Rather than clarify how it intends to enforce its revised opinion of the Wire Act, the U.S. Department of Justice has extended the non-prosecution period.
In September 2011, the U.S. Department of Justice (DOJ) issued an opinion that the 1961 Wire Act – a law that effectively prohibited interstate betting – only applied to sporting events, and that any other type of gambling activity was not covered by the Act. The opinion paved the way for interstate online lotteries, networked online casinos, and compacts between states that had regulated online poker.
Then, in January this year, the DOJ revised its opinion and declared the Wire Act applied to any gambling activity that crossed state lines – not only having implications for interstate lotteries, network casinos, and online poker compacts, but for any gambling activity conducted over the Internet (including Daily Fantasy Sports) because the transmission of Internet communications could be routed out of state.

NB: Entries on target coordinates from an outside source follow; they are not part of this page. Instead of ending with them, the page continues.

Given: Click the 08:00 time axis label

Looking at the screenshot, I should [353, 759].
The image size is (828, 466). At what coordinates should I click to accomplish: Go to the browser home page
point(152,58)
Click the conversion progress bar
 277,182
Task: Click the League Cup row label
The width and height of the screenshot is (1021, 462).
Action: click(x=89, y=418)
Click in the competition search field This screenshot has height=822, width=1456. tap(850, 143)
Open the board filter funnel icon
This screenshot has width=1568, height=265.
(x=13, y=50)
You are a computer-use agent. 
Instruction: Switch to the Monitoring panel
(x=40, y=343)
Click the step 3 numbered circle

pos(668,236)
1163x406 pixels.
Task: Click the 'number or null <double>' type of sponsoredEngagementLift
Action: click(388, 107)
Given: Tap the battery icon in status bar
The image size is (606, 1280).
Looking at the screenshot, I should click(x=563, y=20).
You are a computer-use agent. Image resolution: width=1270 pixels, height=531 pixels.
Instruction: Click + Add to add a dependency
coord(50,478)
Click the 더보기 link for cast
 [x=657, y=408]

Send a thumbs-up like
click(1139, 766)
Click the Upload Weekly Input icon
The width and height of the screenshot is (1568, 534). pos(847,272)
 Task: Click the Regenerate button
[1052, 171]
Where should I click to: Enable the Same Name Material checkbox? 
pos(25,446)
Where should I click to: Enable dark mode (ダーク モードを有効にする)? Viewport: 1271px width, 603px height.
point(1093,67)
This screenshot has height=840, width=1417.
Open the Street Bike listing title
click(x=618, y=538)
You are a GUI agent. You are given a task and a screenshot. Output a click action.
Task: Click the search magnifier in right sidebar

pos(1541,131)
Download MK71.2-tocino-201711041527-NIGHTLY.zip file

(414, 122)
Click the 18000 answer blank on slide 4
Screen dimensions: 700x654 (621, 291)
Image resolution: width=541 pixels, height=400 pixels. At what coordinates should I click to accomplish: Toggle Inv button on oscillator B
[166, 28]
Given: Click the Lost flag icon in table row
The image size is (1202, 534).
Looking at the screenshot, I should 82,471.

A subsequent memo issued by U.S. Deputy Attorney General Rod Rosenstein gave operators ninety days to comply with the revised Wire Act opinion while guidelines for how the opinion would be enforced were prepared. The DOJ has now extended the non-prosecution period by a further sixty days, giving the gambling industry until June 14th to bring its operations in line with the Wire Act.
No Details Yet of Enforcement Action
A lack of clarification about how the new interpretation of the Wire Act will be enforced has left regulators and online operators no wiser about how to comply than they were back in January. Three lawsuits have been filed so far opposing the revised opinion and, with less than three months to go until the start of the World Series of Poker, organizers have admitted they don´t know whether players located outside of Nevada will be able to play in nine scheduled online bracelet events.
In Pennsylvania, the state´s Gaming Control Board has written to licensees telling them to comply in full with the revised opinion and stipulated that gaming servers must be located within the Keystone State – eliminating the prospect of an online poker compact with other regulated states. The Board has also delayed the launch of statewide interactive gaming – pushing it back until at least July – possibly as a consequence of the extended non-prosecution period, although that has not yet been confirmed.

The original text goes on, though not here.